Landrush

The city of Houston is being carved into special taxing districts, promising windfalls for some, financial burdens for others


To be sure, tax-increment reinvestment is mind-numbingly dull and complex, which might explain why elected officials have so readily embraced its use without knowing all that much about it. Equally certain is that tax-increment financing is not your parents' public spending, which is rooted in the ideal that taxes are collected for the benefit of everyone, not just those who pay them.

That ideal is a myth, of course, particularly in Houston, which suffered years of decay as its property tax base migrated to the suburbs and unincorporated areas of Harris County. Meanwhile, federal economic development dollars became almost nonexistent, further decimating inner-city neighborhoods and industries. Moreover, the traditional method local governments use to raise capital for large-scale public improvements — multimillion-dollar bond referendums — is hugely unpopular with voters, which means it is only selectively supported by politicians and rarely to fund inner-city redevelopment.

Bob Litke, city planning department director, has been a powerful advocate of tax-increment reinvestment as an economic development tool.
Phillippe Diederich
Bob Litke, city planning department director, has been a powerful advocate of tax-increment reinvestment as an economic development tool.

Enter tax-increment reinvestment, which was hatched almost 50 years ago in California so cities could match the funding offered through state and federal programs. Now 43 states have laws authorizing local governments to pledge tomorrow's tax revenues to carry out today's public works. While each state has its own guidelines for using tax-increment reinvestment, the principle is the same everywhere: Publicly funded improvements will draw private investment to an area that wouldn't otherwise be attractive to developers.

The bottom-line question, of course, is do they work? In Houston, at least, no one yet knows. According to city records, only two TIRZs — Lamar Terrace and Midtown, the first two created — have seen any increase in property values within the zone. Most of the 17 existing zones were approved in the the last two or three years and are just getting off the ground.

However, proponents of tax-increment financing say the concept is infallible. Indeed, the presumption is that a TIRZ project pays for itself by creating taxable value where none existed before. And because TIRZ improvements are funded solely through increases in property tax revenue within the zone, the worst that happens if redevelopment fails to materialize is that there are no increments and nothing changes.

Hundreds, if not thousands, of tax-increment zones have been created around the country, yet there have been relatively few attempts to analyze their costs and benefits. The best information comes from California and Illinois, where the concept has been used longer and more extensively than anywhere else. While these studies don't explicitly recommend or discourage tax-increment reinvestment, they make one thing quite clear: The more it's used, the more controversy it generates.

Ed Gilliland of the Council for Urban Economic Development, a Washington, D.C., group that advises the nonprofit sector on development issues, says tax-increment reinvestment has experienced something of a backlash the past few years.

"It's a circular debate," Gilliland says. "If you do a zone and the revenues increase, the money is not going back to the city, but to the zone. So, you could say that it's limiting money to the city treasury, or you could say it's money they wouldn't have had anyway. How do you make an argument either way?"

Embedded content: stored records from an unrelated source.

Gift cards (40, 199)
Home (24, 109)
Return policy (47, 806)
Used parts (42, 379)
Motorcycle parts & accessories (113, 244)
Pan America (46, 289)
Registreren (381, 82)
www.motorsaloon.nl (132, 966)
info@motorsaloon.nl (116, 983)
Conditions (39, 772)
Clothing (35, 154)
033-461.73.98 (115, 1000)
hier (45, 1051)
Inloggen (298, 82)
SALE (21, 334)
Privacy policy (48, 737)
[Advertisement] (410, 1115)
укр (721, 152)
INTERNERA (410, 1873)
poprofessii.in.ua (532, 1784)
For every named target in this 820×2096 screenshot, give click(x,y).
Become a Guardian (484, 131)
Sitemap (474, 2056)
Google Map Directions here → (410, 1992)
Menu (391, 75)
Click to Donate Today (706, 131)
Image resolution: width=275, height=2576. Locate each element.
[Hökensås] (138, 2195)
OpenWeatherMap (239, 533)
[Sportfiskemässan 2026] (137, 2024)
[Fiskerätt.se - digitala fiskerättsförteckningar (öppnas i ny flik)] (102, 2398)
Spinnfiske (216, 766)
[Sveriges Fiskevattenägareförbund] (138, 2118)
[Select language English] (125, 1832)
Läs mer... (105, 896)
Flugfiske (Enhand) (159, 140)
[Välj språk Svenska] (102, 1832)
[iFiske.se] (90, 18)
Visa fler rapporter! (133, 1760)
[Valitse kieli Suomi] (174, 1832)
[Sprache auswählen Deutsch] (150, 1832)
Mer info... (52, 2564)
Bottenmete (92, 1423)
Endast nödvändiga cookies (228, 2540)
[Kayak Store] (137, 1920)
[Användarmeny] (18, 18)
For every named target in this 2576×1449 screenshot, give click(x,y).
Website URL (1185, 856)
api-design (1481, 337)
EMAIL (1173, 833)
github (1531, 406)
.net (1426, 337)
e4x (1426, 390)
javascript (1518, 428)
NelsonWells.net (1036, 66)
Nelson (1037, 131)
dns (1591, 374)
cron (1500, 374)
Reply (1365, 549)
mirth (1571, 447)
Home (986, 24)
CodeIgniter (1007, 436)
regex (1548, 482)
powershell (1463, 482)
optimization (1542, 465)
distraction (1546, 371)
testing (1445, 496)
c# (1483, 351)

In Houston, the person responsible for brokering that argument is city planning department director Bob Litke, who has been a powerful advocate for the aggressive use of TIRZs to spur economic growth. Litke evaluates the merits of each proposed TIRZ using the all-important "but for" test — that is, but for the TIRZ, redevelopment would not occur.

"We take a look at whether or not development has taken place, and if so, what kind of development," Litke says. "We also consider what kind of market analysis there is that suggests the potential is there, but something just isn't right because it isn't happening. Our final decision is based on a strong judgment factor that this is an area that if we did have public intervention, it's likely that it would force development."

In other words, the "but for" standard is really nothing more than good old-fashioned real estate speculation. Is that something city government should be involved in? Not according to Barry Klein, president of the Houston Property Rights Association and a private consultant who specializes in tax-related issues.

"The city's own studies show that the demand for development was there well before they started using this incentive," says Klein, who points to the most recent property tax revenues, which according to the Harris County tax-assessor collector exceeded $1.4 billion in 1998, a $95 million increase over the previous year.

Klein has long been critical of the city's TIRZ policy, arguing that it doesn't encourage new development but simply moves it from one area to another. David Merriman, an economics professor at Loyola University of Chicago, agrees. Merriman and a colleague studied TIRZ activity in Chicago dating back to 1984. Their conclusion? "We found no evidence that tax-increment zones actually stimulate new development in the Chicago metropolitan area," says Merriman.

To the contrary, Merriman says, cities that use tax-increment financing may actually stunt the growth of the whole city. The reason is that a TIRZ makes little or no contribution to the economy beyond the borders of the zone, says Steven Craig, a professor of economics at the University of Houston.